Thursday, 28 August 2014

Spontaneous Verbena bonariensis mutation

Earlier this year I grew some Verbena bonariensis plants from a free packet of seed that dropped out of a magazine. The seed grew very well but the plants have turned out to be an interesting mutated form of the more usual herbaceous border favourite.

To see the usual form of the plant have a look at the Wikipedia photo. As you can see the stems produce a large flat head with many many tiny pink flowers. The two photos below show one of these flat heads from the side and the top. 

Verbena bonariensis - the herbaceous border favourite.
The reproductive structures seen from the side. 

Verbena bonariensis - the herbaceous border favourite.
Reproductive structure seen from above. 

So much for the normal form. Now to this interesting mutant form. There are a couple of photo below showing the reproductive structures from the side.

Verbena bonariensis; un-named mutant form. Reproductive structure seen the from the side. 

Verbena bonariensis; un-named mutant form. Reproductive structure seen the from the side. 

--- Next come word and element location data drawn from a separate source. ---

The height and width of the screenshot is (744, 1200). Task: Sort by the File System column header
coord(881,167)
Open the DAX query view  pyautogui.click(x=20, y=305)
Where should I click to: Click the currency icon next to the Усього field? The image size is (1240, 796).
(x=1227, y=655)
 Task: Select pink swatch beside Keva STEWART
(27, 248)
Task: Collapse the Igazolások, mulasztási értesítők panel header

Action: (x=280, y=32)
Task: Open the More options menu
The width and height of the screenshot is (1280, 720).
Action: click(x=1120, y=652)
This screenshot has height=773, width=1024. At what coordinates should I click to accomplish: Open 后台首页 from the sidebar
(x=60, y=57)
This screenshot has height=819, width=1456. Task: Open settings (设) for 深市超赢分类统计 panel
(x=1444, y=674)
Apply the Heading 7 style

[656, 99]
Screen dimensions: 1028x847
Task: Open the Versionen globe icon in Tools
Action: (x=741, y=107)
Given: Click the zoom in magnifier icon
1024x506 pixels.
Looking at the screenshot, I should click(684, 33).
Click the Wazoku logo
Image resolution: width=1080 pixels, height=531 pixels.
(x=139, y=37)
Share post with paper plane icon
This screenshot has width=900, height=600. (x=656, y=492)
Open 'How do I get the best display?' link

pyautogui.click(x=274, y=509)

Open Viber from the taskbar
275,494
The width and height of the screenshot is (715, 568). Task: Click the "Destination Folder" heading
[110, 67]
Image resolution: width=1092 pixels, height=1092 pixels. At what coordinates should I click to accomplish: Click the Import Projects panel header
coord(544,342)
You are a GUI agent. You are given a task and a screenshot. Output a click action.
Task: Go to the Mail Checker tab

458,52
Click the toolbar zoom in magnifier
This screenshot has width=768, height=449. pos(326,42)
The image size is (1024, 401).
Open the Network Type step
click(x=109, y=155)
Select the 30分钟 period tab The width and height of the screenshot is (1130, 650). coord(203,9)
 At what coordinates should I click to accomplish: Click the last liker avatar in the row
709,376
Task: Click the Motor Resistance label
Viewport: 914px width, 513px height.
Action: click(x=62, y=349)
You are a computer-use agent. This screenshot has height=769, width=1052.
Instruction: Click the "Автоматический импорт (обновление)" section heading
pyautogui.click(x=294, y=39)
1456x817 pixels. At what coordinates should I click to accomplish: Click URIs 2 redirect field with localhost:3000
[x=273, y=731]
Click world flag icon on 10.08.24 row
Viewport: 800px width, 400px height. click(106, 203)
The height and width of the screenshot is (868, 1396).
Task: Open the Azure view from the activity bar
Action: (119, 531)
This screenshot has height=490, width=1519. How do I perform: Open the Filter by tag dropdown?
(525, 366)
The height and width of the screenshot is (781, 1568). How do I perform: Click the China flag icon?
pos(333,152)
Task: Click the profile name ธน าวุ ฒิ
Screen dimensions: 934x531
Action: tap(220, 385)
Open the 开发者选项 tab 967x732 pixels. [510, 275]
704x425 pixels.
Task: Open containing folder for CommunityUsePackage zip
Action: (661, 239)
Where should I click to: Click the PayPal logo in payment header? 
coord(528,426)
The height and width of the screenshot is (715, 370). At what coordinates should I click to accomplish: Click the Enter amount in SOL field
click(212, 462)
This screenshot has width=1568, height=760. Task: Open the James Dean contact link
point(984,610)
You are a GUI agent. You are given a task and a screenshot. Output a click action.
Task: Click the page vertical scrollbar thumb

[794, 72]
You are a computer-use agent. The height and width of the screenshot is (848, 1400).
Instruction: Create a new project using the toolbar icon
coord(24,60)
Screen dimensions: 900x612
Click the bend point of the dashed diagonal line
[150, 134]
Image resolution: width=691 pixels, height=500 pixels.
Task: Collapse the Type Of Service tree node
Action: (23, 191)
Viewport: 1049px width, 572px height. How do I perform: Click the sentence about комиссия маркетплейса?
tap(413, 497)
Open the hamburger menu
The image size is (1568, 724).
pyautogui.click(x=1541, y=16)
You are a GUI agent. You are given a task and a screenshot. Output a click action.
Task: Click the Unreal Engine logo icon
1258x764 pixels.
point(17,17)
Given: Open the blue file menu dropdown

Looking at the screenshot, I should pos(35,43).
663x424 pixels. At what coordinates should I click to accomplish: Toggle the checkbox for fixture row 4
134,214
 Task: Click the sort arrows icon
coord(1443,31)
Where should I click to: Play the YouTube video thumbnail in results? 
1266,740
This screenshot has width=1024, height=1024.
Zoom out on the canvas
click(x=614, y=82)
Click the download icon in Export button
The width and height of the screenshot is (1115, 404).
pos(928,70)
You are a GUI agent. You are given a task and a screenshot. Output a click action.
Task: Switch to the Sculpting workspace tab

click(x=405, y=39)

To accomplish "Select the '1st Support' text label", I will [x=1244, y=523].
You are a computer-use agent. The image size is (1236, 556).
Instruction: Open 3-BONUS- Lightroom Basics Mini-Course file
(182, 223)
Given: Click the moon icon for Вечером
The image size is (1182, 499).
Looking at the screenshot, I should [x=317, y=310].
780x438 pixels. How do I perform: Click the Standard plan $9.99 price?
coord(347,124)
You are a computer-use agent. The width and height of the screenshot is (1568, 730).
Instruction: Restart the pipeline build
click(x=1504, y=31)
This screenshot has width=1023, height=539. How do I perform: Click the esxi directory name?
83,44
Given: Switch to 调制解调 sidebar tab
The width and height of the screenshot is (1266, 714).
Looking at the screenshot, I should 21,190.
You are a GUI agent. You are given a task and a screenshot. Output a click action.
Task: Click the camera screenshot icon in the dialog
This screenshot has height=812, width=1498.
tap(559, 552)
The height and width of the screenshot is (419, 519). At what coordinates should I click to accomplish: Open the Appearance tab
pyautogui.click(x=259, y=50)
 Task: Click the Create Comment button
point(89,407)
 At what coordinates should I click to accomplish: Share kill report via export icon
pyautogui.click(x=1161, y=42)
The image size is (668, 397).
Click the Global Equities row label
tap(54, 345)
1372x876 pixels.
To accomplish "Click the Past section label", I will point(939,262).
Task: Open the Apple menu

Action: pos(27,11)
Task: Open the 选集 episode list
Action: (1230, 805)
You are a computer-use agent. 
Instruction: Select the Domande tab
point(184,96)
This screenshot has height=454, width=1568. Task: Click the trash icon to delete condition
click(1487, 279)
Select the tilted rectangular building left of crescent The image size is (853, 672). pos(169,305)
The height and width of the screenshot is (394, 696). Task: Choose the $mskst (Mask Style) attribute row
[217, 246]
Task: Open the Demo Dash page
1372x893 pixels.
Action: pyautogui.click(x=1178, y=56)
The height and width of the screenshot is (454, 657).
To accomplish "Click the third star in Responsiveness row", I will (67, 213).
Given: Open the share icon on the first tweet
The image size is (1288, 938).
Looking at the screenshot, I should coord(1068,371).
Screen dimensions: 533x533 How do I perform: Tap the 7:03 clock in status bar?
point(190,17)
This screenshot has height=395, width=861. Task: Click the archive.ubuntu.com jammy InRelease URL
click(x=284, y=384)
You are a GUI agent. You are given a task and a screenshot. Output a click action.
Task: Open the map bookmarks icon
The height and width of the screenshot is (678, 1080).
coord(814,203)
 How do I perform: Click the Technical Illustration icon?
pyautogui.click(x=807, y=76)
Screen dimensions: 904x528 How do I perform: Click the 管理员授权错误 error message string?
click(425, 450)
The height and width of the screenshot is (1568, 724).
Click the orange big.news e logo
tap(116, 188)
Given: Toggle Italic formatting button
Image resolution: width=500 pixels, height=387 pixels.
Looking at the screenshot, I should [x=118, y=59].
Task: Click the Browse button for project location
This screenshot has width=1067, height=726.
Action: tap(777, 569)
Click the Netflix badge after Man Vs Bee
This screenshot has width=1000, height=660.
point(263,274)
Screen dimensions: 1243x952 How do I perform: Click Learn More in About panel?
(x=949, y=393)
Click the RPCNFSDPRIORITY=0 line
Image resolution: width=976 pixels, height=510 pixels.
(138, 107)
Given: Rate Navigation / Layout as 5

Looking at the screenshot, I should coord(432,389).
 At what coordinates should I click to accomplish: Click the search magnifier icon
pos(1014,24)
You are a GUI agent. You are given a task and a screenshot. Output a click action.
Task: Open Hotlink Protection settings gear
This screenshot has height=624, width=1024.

So what's going on with these mutant plants? It seems to me that usual form of the plant produces a large flowering shoot, with a cluster of many short inflorescences at the top. Each inflorescence terminates in a large number of small flowers. (I'm tempted to give an analogy for the newcomer here, but fear that I would be toasted for over-simplifying the subject into nonsense.)

The mutant form, by contrast, has a flowering shoot that carries a smaller number of long inflorescences. Each inflorescence terminates in a smaller number of rather small flowers. 

This mutation seems to correspond, to some extent, with the floricaula mutant of Antirrhinum majus, which produces many inflorescences, but never makes the transition to producing actual flowers.

The floricaula mutant of Antirrhinum majus

This image shows the floricaula mutant and wild type forms of Antirrhinum majus

This image comes from the work of Enrico Coen and Rosemary Carpenter
at the John Innes Centre in Norwich.
 It shows the floricaula and wild type forms of Antirrhinum majus.
(The image comes from

The floricaula mutant plants are very conspicuously different from wild type when viewed from the side. The wild type plants produce large showy flowers, but in the place of these flowers the floricaula mutants produce only green inflorescences, with no flowers at all. 

Back to Verbena...

So does the Verbena bonariensis show a floricaula-type mutation? Well I don't know, and neither will anyone else, because no one funds this kind of research. Isn't it fun to wonder about it though? 

Keep wondering, all you itinerant botanists!